* Aangeleverde tekst *

Uitgeverij Jurgen Maas
De vrouw die met de vertraagde trein uit Ankara kwam
De vrouw die met de vertraagde trein uit Ankara kwam
Zebercet, een kleine man
van drieëndertig jaar, zwaait de scepter in het hotel waar hij zijn gehele
leven al woont en ook is geboren. Hotel Moederland is gesitueerd in een herenhuis
- twee verdiepingen, 9 kamers - en de
heer Rüstem heeft indertijd het familiehuis getransformeerd tot hotel. Er komen
regelmatig vaste gasten, een lerarenechtpaar, een hoertje met haar klanten, zakenlui.
Hij werkt er al sinds hij
de lagere school heeft doorlopen. Verder leren of studeren zat er niet in. Nog steeds woont hij in zijn oude kamer, dus eigenlijk op zijn werk, of werkt in
zijn huis. Het is als het ware een cocon voor hem, die hij alleen op vaste
momenten verlaat, echter wel mondjesmaat, omdat hij zich dan steeds zo nerveus
voelt. Elke vier weken gaat hij naar de kapper, eens per jaar, of twee jaar naar
de kleermaker, elk half jaar naar het badhuis en éénmaal per maand naar het
postkantoor.

* Opdracht 1 *
Waarom verlaat Zebercet volgens de tekst over Zebercet het hotel maar mondjesmaat? Leg het uit in één tot drie zinnen.
* Opdracht 2 *
Hoeveel kamers heeft Hotel Moederland volgens de tekst over Zebercet?
* Opdracht 3 *
Zet de tekst over Zebercet alsjeblieft voort na de laatste zin.

* Fragment uit gegevensset *
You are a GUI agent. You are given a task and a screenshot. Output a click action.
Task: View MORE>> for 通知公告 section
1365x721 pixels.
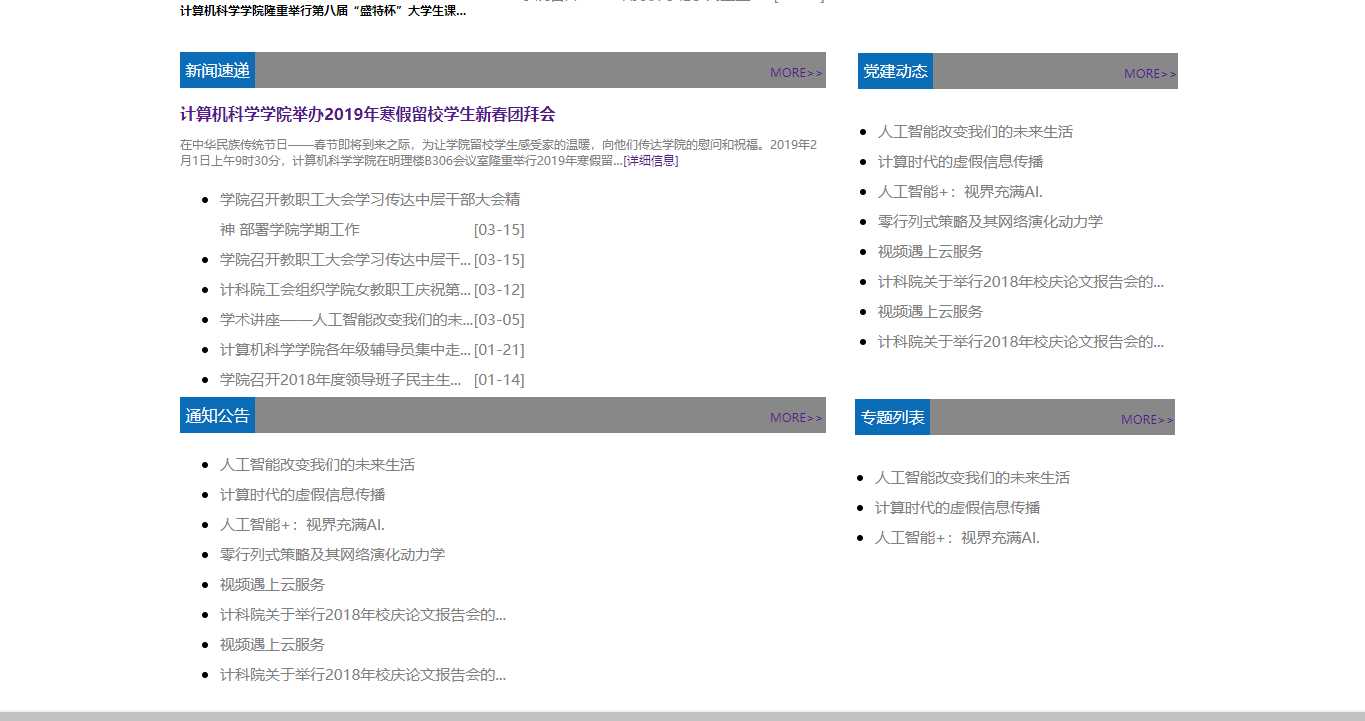tap(796, 417)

* Antwoord 1 *
Zebercet verlaat het hotel maar mondjesmaat, omdat hij zich buiten het hotel steeds zo nerveus voelt. Het hotel is voor hem als het ware een cocon, die hij alleen op vaste momenten verlaat.

* Antwoord 2 *
Negen kamers, verdeeld over twee verdiepingen.

* Antwoord 3 *
Plichtsgetrouw voert hij
de leiding, waarbij hij tal van vaste gewoonten heeft - misschien zelfs wel
rituelen te noemen - die hem derhalve houvast lijken te bieden.
Een groot prater is hij
niet, maar zijn gedachten nemen soms een loopje met hem. Dat zijn de momenten waarop de lezer meer in zijn innerlijk kan kijken, want verder is hij zeer
gesloten.
Al van jongs af aan is hij
het slachtoffer van plagerijtjes en wordt hij belachelijk gemaakt. Dat zal de
oorsprong zijn van zijn kwetsbaarheid.
De vrouw
Wanneer er een jonge,
rondborstige en naamloze vrouw 'met de vertraagde trein uit Ankara komt', een
kamer boekt, maar na één nacht vertrekt met de mededeling dat ze snel weer
terug is, raakt hij door haar geobsedeerd. Na drie dagen is ze echter nog niet
terug, maar Zebercet laat alles op haar kamer intact en het licht branden. Hij
gaat er regelmatig even zitten, rookt haar half opgerookte sigaretten op en 'bedrijft
de liefde met haar' door op haar gebruikte handdoek te masturberen.
Het feit dat hij is besneden,
na de lagere school, komt regelmatig terug. Ook in zijn dromen komt 'de tang'
een aantal maal voorbij. Dit lijkt een speciale indruk op hem gemaakt te
hebben. (Tja, dat kan ik me ook heel goed voorstellen).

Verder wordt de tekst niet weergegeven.